** Opening Study text block **

- Born: 31 July 1942 (age 83) Vancouver, British Columbia, Canada
- Occupation: Actress
- Years active: 1962–1978

= Chela Matthison =

Canadian-British actress (born 1942)

Chela Matthison (born 31 July 1942 in Vancouver, British Columbia, Canada) is a Canadian-British actress.

==Biography==
Matthison, the daughter of a family of British origins, born in Vancouver, Canada and raised there and in New Westminster. After the Lester Pearson high school, Matthison went on to study professional theatre and graduated in the first class from the National Theatre School of Canada in 1963. Matthison's early television role was in a 1962 episode of Shoestring Theatre, and parts in Quest and The Serial soon followed. She also appeared in the documentary short The Overfamiliar Subordinate in 1965.

** Closing Study text block **
** Opening Supplied entries block **

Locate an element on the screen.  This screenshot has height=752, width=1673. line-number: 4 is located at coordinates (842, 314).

** Closing Supplied entries block **
** Opening Supplied entries block **

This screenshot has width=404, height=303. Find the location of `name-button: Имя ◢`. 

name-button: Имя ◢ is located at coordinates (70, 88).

** Closing Supplied entries block **
** Opening Supplied entries block **

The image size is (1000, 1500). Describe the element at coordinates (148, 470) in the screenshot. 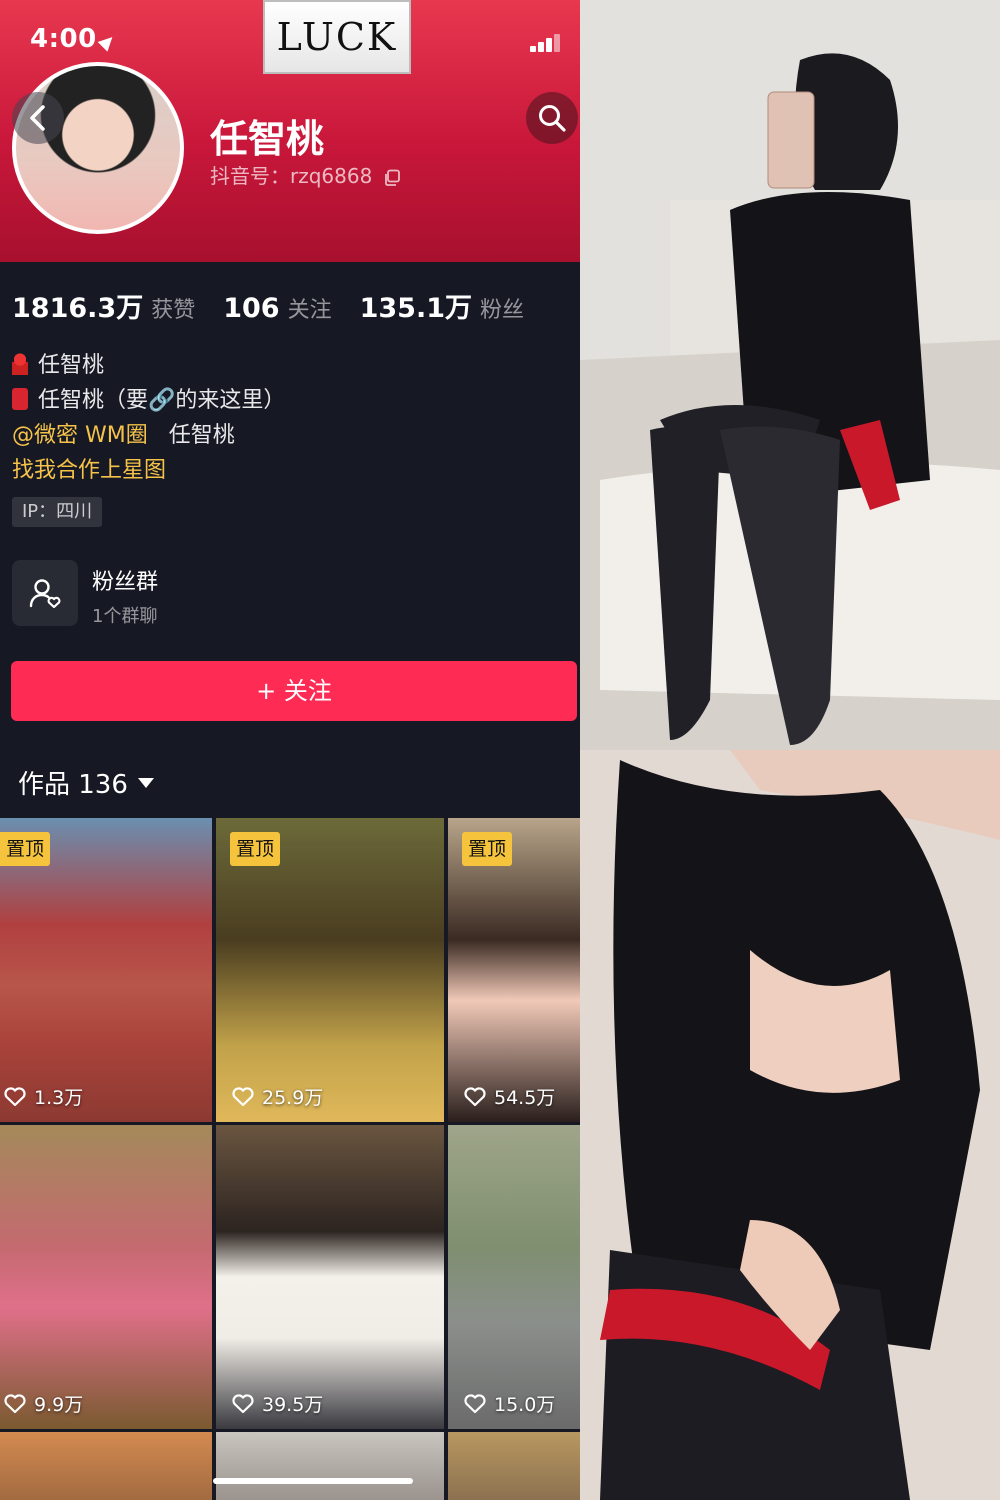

** Closing Supplied entries block **

_Instructions_:
**A.** From the Chela Matthison biography, reproduce the passage starting with "Canadian-British actress (born" and going on through "Subordinate in 1965.".
**B.** In the Chela Matthison biography, which school did Matthison graduate from in 1963 as part of its first class?

_Task-by-task results_:
**A.**
Canadian-British actress (born 1942)

Chela Matthison (born 31 July 1942 in Vancouver, British Columbia, Canada) is a Canadian-British actress.

==Biography==
Matthison, the daughter of a family of British origins, born in Vancouver, Canada and raised there and in New Westminster. After the Lester Pearson high school, Matthison went on to study professional theatre and graduated in the first class from the National Theatre School of Canada in 1963. Matthison's early television role was in a 1962 episode of Shoestring Theatre, and parts in Quest and The Serial soon followed. She also appeared in the documentary short The Overfamiliar Subordinate in 1965.

**B.** The National Theatre School of Canada.